_Work order_. Write out the stretch of lines below that begins at the line with "Expand the All" and ends at the line with "Click the home icon beside Tableau de bord", including both, exactly as given and nothing more.

Stored data entries
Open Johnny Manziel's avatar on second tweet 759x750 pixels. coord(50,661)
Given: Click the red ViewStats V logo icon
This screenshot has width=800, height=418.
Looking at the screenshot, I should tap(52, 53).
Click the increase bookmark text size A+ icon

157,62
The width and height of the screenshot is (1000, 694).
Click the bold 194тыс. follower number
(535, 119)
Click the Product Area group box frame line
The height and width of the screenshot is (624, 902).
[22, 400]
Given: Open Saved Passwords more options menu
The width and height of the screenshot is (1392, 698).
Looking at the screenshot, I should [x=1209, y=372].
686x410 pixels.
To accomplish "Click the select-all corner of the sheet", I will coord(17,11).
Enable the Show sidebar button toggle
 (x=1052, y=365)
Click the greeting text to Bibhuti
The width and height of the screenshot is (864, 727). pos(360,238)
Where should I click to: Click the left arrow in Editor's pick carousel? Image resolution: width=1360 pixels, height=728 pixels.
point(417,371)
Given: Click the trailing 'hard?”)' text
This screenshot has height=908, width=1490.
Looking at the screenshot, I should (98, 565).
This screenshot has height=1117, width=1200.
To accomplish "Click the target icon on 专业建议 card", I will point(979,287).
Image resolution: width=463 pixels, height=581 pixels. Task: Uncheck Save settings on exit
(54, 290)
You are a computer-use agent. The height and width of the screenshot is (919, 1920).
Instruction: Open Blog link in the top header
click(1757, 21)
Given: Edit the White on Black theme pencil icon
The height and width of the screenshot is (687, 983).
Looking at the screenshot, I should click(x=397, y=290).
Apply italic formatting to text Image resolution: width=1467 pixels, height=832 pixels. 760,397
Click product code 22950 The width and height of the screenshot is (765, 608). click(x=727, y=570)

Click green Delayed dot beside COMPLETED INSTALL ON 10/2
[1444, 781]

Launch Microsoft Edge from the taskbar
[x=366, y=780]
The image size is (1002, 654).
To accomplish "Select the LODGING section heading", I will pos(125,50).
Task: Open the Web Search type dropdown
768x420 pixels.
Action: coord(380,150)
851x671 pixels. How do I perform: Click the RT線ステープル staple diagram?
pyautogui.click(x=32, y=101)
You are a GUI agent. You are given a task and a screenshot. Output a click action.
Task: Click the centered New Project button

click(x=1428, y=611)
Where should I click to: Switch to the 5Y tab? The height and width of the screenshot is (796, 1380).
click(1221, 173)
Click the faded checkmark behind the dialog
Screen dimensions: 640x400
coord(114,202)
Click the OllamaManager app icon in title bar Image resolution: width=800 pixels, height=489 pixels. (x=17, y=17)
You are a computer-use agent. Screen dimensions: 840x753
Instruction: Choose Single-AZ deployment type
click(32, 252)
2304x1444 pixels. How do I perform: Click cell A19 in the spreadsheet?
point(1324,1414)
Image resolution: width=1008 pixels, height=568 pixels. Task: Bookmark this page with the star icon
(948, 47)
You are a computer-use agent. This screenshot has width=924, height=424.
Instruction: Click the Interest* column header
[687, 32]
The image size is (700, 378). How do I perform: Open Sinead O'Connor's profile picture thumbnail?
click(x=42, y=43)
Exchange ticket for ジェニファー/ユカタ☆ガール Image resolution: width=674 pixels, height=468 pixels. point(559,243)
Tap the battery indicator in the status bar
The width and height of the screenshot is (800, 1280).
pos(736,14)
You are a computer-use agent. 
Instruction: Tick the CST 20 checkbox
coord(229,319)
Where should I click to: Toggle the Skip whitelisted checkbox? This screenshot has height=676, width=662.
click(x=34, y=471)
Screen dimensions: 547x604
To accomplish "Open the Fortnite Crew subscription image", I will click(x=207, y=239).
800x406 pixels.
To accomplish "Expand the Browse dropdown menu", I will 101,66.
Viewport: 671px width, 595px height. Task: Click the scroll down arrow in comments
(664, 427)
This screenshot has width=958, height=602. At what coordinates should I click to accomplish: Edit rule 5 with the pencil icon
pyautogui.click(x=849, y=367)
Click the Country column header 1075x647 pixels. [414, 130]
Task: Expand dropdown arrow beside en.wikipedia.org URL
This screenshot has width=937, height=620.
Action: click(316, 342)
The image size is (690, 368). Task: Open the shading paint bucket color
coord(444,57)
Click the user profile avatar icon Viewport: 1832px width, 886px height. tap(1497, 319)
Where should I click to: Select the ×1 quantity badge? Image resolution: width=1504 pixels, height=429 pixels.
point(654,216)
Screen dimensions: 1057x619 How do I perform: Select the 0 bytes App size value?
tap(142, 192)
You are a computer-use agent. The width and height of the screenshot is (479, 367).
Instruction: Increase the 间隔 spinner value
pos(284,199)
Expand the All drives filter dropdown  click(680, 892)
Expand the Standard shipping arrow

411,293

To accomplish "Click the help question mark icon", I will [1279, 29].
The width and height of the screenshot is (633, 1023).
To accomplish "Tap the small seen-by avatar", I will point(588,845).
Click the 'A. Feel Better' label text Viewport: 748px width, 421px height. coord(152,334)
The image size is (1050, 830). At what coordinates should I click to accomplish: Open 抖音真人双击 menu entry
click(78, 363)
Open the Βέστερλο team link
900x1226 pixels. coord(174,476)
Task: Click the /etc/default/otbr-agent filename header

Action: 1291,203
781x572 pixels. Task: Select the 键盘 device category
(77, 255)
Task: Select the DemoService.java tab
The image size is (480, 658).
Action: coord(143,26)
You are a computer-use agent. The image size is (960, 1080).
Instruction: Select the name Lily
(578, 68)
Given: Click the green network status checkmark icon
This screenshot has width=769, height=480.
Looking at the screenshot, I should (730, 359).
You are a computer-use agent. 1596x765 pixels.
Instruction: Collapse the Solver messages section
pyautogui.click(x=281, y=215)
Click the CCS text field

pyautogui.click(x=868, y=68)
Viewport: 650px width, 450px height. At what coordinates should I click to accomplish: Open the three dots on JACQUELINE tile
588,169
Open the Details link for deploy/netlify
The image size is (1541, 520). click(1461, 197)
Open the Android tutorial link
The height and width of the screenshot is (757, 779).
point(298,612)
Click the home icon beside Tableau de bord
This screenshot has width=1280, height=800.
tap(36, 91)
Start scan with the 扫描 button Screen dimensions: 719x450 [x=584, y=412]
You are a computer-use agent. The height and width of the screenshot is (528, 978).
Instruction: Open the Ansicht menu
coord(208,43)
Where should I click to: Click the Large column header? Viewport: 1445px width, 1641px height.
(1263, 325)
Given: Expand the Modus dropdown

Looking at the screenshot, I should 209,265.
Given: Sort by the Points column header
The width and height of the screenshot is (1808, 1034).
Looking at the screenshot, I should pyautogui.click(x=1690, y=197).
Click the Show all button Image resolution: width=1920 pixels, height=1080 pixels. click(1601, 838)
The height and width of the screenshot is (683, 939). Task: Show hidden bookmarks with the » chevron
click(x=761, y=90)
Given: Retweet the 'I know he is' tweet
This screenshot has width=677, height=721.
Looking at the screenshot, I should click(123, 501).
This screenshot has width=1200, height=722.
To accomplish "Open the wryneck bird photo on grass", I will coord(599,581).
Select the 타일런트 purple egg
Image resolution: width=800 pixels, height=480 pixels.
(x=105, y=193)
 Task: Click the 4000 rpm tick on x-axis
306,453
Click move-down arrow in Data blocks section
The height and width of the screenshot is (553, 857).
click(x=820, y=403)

_Response area_.
Expand the All drives filter dropdown  click(680, 892)
Expand the Standard shipping arrow

411,293

To accomplish "Click the help question mark icon", I will [1279, 29].
The width and height of the screenshot is (633, 1023).
To accomplish "Tap the small seen-by avatar", I will point(588,845).
Click the 'A. Feel Better' label text Viewport: 748px width, 421px height. coord(152,334)
The image size is (1050, 830). At what coordinates should I click to accomplish: Open 抖音真人双击 menu entry
click(78, 363)
Open the Βέστερλο team link
900x1226 pixels. coord(174,476)
Task: Click the /etc/default/otbr-agent filename header

Action: 1291,203
781x572 pixels. Task: Select the 键盘 device category
(77, 255)
Task: Select the DemoService.java tab
The image size is (480, 658).
Action: coord(143,26)
You are a computer-use agent. The image size is (960, 1080).
Instruction: Select the name Lily
(578, 68)
Given: Click the green network status checkmark icon
This screenshot has width=769, height=480.
Looking at the screenshot, I should (730, 359).
You are a computer-use agent. 1596x765 pixels.
Instruction: Collapse the Solver messages section
pyautogui.click(x=281, y=215)
Click the CCS text field

pyautogui.click(x=868, y=68)
Viewport: 650px width, 450px height. At what coordinates should I click to accomplish: Open the three dots on JACQUELINE tile
588,169
Open the Details link for deploy/netlify
The image size is (1541, 520). click(1461, 197)
Open the Android tutorial link
The height and width of the screenshot is (757, 779).
point(298,612)
Click the home icon beside Tableau de bord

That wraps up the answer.